Survival dan proses memanusiakan diri
Setiap yang berada di muka bumi ini akan terus bertahan, mempertahankan hidup dengan menyesuaikan diri dengan lingkungan dirinya berada. Binatang akan terus beradaptasi dengan lingkungan dia berada, kondisai yang panas, dingin, binatang lain yang akan mengganggu eksistensinya. Manusia akan terus menyesuaikan dirinya dengan segala kondisi yang dihadapinya. Pada saat usaha bertahan hidup tersebut berlangsung adalah proses menggunakan akal dan fikiran. Proses berfikir berlangsung.

Sementara kita, manusia berada di muka bumi ini dirahmati dengan akal dan fikiran. Begitupun juga dengan binatang. Kemudian pada dasarnya kita sama dengan binatang. Manusia adalah binatang yang berfikir. Hanya proses berfikirnya berbeda. Pada binatang proses berfikir tersebut tidak berkembang. Binatang tidak memiliki daya imaginasi. Binatang tidak memiliki proses berfikir yang jauh kedepan, visi. Binayang hanya memiliki insting, berfikir sekarang. Coba kita lihat sarang burung dari dulu hingga hari ini begitu-begitu saja. Beda dengan manusia yang menciptakan rumah terus menyesuaikan dengan kondisi. Kalau dulu manusia hidup berpindah-pindah lalu tinggal di gua, kemudian berusaha menciptakan rumah yang tahan lama, dari bahan-bahan asli dari alam, sekarang kita bisa menikmati rumah yang berbahan semen, tahan gempa, bertingkat. Begitulah proses berfikir binatang dan manusia berbeda.

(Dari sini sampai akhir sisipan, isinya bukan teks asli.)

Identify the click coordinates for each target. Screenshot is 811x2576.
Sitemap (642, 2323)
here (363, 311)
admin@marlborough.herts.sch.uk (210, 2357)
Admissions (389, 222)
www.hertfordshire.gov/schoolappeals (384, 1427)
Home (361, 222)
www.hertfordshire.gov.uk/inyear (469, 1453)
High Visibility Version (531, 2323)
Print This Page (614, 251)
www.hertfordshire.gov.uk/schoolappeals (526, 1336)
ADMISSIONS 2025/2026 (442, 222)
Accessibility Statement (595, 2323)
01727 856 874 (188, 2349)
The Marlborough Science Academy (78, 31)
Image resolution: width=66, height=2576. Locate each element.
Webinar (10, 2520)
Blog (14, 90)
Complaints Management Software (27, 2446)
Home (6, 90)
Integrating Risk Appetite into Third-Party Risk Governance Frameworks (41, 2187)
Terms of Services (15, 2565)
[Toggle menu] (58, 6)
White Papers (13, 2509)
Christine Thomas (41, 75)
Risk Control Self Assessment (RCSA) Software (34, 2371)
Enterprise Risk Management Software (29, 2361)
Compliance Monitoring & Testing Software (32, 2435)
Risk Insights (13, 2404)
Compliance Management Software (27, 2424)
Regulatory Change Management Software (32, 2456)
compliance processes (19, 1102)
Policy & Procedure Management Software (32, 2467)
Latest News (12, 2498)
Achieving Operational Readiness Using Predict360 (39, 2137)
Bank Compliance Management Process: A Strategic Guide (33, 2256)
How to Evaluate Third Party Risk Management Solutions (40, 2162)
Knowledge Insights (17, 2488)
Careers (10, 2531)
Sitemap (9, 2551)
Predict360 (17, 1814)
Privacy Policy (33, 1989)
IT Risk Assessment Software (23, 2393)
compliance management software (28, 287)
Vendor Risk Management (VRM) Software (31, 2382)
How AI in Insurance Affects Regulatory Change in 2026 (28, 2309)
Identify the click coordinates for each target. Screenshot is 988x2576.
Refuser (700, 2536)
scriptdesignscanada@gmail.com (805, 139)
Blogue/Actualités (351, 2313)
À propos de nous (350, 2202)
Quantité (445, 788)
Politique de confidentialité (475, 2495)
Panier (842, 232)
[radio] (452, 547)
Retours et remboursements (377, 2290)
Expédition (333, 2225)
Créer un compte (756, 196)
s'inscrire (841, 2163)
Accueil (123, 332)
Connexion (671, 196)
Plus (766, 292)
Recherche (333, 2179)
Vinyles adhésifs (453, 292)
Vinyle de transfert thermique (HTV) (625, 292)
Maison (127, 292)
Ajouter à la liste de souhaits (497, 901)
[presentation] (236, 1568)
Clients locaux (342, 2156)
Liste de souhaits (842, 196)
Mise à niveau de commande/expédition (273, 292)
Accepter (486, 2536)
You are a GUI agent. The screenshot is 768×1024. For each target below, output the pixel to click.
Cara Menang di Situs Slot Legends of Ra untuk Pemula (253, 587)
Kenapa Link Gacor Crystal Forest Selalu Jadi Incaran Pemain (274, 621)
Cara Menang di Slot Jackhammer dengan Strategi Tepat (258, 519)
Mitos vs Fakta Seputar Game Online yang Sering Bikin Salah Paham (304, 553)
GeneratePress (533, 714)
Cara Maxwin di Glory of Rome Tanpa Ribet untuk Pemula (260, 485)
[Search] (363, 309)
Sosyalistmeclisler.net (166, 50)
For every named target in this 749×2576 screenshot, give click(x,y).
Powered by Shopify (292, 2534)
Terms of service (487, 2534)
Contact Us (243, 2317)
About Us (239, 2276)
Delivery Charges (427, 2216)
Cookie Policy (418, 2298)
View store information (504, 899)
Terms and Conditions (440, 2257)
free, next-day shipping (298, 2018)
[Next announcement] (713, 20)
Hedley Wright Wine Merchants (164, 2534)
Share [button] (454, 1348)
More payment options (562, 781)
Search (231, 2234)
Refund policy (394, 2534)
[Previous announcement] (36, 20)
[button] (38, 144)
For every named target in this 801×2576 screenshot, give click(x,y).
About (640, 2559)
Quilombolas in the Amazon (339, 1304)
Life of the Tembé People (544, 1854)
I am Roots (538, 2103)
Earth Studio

Pada kegiatan alam terbuka, kita diajarkan untuk terus berfikir. Menggunakan metode perencanaan untuk mampu bertahan hidup di alam bebas. Itulah Persiapan perjalanan alam terbuka. Kegiatan perjalan alam terbuka yang diawali dengan memikirkan segala hal menyangkut perjalanan kita. Mulai dari apa yang akan kita laksanakan, tujuan perjalanan kita, dengan dan kapan kita akan melakukan perjalanan, perlengkapan hingga logistik. Tidak sampai di situ. Di alam terbuka, proses berfikir itu akan terus berlangsung, membaca tanda-tanda alam, merenungi kejadian-kejadian alam yang kosmis, memikirkan solusi ketika kita menghadapi aral dan kehilangan orientasi. Setelah kembali dari perjalanan kemudian mengevaluasi dan membuat laporan, merefleksikan kegiatan perjalanan, manfaat apa yang telah kita dapat selama perjalanan tersebut. Itu semua adalah proses berfikir. Semua hal yang kita lakukan dalam kegiatan alam terbuka adalah proses mempertahankan hidup kita, mempersiapkan perjalanan alam terbuka, menggunakan pengetahuan navigasi darat, menggunakan pengetahuan panjat tebing, begitu juga pembuatan hasil perjalanan. Jadi semestinya, kita, Penggiat Alam Terbuka, atau kita yang telah menempelkan identitas pecinta alam pada diri kita, banyak berkegiatan di alam terbuka, kondisi yang banyak menyediakan hal-hal, keadaan, peristiwa-peristiwa yang menuntut kita untuk terus berfikir, memikirkan segala hal yang terjadi di sekitar kita. Bisa dikatakan bahwa kita telah banyak bersimulasi di alam. Mungkin alasan inilah yang dipakai oleh Event Organiser untuk melaksanakan kegiatan Outbound, yang beberapa tahun belakang ini diminati banyak perusahaan untuk usaha pengembangan sumber daya karyawannya.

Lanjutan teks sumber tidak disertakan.